Renal and mesenteric arteries
CMR screening protocols for secondary causes of hypertension conclude with angiography and are performed during an hour-long study in the following manner:
Published data related to mesenteric CE-MRA is limited. Anecdotally, results appear comparable to renal angiography. Most stenoses in the coeliac trunk and superior mesenteric artery occur within the proximal segment where the diameter of the vessel is the greatest. The inferior mesenteric artery is often less well visualized since it is smaller and consequently stenoses at this site are often overestimated by CMR.
Aorta
The thoracic aorta has already been discussed in Chapter 6. Optimal visualization of the aorta is via a combination of SE and GE techniques to ensure accurate evaluation of the aortic wall and peri-aortic tissues, and lumen, respectively. With inflammatory conditions, such as aortitis, contrast agents are used to further highlight aortic wall abnormalities. CE-MRA readily depicts location, extent and exact diameter of aortic aneurysms with measurements being made on the original images (Figure 8.6). In cases of aortic dissection where there is continuation to the abdominal aorta it is important to know whether side branches originate from the true or false lumen. CT is often the modality of choice for investigating acute pathology of the aorta, for reasons of both safety and availability, while CMR is an ideal method for patient follow-up following surgical or medical treatment.
Peripheral arteries
CE-MRA is the best CMR technique for evaluating arterial disease in the upper and lower limbs. Visualization of the subclavian and brachial arteries requires a dedicated body coil, otherwise the technique is similar to that of thoracic aorta MRA. In order to avoid venous overlap the contrast should be injected in the contralateral arm. Imaging of the small arteries of the hand requires high-resolution scanning, dedicated surface coils, and precise timing of the start of imaging. An additional use of CE-MRA is in the diagnosis of thoracic outlet syndrome where images are acquired with the arms in abduction and in neutral position (Figure 8.7). High-resolution targeted T1W SE sequences are required to demonstrate the cause of compression in this condition.
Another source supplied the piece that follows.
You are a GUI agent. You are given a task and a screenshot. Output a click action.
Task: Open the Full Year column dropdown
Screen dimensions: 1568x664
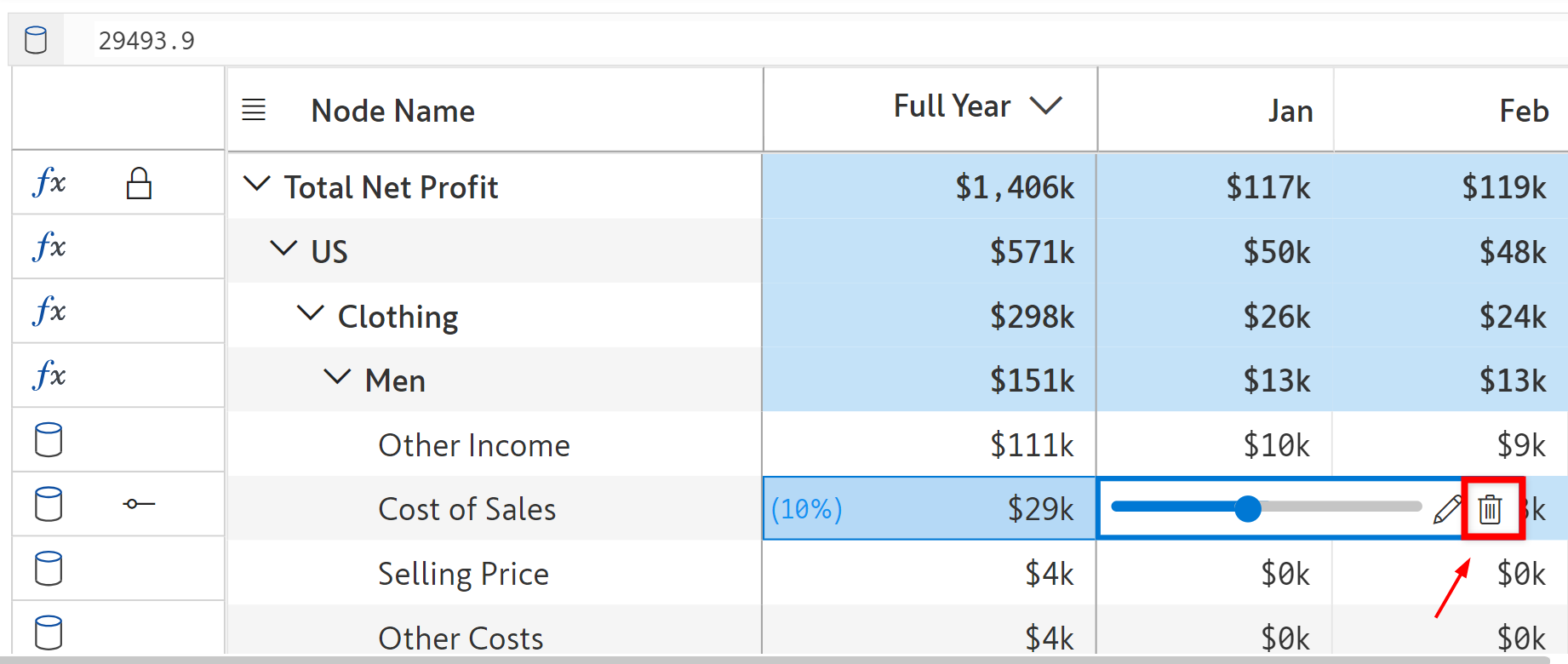1046,106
Figure 8.7 MIP reconstruction of CE-MRA data from a 30-year-old woman with thoracic outlet syndrome.
For imaging of the lower limbs, the most commonly used technique is the bolus chase technique. With this, the first step is the production of mask images of all three stations of the leg: aortoiliac region, femoral region and lower legs. Then, during constant injection of contrast, the contrast bolus is followed throughout the entire leg using a moving table. Imaging of the tibial vessels may be compromised by venous contamination. Steno-occlusive disease in the distal aorta is readily seen as in Leriche’s syndrome and CE-MRA is also useful in the surveillance of extra-anatomical bypass grafts (Figure 8.8).